In der Nacht musste ich im Schlaf mitansehen wie Olivia durch Keng's Schwert starb. Es geschah still, schnell und feige von hinten.
Doch jetzt war der Grund für diese unbändige Wut ein anderer, Hass. Hass auf diese Leute. Mir trat ins Bewusstsein was ich nun war und was hingegen sie geblieben waren. Die Folter der letzten Tage, die Unterdrückungen, die Vergewaltigungen. Alles weil sie tief im Inneren wussten, dass ich ihnen überlegen war - wenn ich mich nur trauen würde. Mein Kopf berührte die Zimmerdecke, meine Flügel streiften die Wände als ich mich zur vollen Größe aufrichten wollte. Ich war gefangen in Stein. Stein...Was hatte Keng gesagt? Stein...Stein...Ich schloss meine Augen. Je mehr ich mich auf die Wände konzentrierte, desto weniger gefährlich wirkten sie auf mich. Ich spürte eine Energie darin, die selbe Energie, die ich auch in mir spüren konnte. "Nicole!", Keng's Stimme überschlug sich vor Angst, "Kehr zurück!". Als ich die Augen öffnete sah ich die Energie. In vielen kleinen Verzweigungen floss ein dünnes, blassrosafarbenes Band durch das Gemäuer. Es pulsierte im Takt meines Herzschlages. Mein Herz pumpte ebenfalls ein solches Band durch die Adern in meinem Körper. "Raus! Raus hier!", die Soldaten drängten aus der Tür, "Keng! Komm!", Keng's Blick traf den meinen. Ich begann mir vorzustellen wie die Wände auseinander brachen und die Decke nieder krachte und alles unter ihren Trümmern vergrub. Nur mir im Körper eines Drachen passierte nichts. Die Wände begannen zu wackeln und Risse zogen sich rasant durch das Weiß. Pure Angst blitzte in den Augen Keng's auf. Nur Sekunden bevor der Raum in sich einbrach, schaffte Keng es in Sicherheit.

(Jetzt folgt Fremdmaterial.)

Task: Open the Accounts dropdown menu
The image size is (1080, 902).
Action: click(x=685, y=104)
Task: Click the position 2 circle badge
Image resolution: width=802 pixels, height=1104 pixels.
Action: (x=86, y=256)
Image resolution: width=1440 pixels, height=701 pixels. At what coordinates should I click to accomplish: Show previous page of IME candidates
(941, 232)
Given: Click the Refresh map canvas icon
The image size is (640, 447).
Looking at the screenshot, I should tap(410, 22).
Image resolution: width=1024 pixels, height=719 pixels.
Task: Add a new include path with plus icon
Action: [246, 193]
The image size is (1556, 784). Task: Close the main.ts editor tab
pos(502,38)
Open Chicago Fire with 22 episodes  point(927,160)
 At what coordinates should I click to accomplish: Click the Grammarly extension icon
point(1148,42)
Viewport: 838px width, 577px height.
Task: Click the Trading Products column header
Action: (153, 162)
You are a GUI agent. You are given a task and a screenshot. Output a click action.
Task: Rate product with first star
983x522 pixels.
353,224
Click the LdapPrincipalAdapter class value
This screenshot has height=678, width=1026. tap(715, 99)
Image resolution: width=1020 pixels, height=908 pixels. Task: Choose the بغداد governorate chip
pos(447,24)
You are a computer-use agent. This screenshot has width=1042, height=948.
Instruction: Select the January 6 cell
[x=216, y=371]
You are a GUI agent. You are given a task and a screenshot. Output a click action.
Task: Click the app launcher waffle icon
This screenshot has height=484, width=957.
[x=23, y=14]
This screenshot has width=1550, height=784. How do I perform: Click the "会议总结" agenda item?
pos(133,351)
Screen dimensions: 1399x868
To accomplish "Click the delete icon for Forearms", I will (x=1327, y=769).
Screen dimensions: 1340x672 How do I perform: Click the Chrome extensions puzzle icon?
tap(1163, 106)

Neugierig betrachtete ich meinen Drachenkörper - kein Kratzer, keine Wunden - nichts an mir zeugte von von dem Einsturz. Mit Mühe schlug ich meine schweren Flügel auf und ab. Ich musste hier weg. Staub, Putz, Erde und kleine Steine stoben auf, die Bäume bogen sich unter der Luft, als ich ein paar Meter über die Wipfel aufstieg. Tiere flohen. Und ich floh auch, brach aus meinem Gefängnis aus. Die Sonne schien und der Himmel war klar. Hier oben wehte ein starker Wind und mir fröstelte es leicht. Am Horizont sah ich die Schemen der Alpen. Instinktiv zog es mich dorthin. Ich sehnte mich nach dem Schutz in der Kälte der Berghöhlen.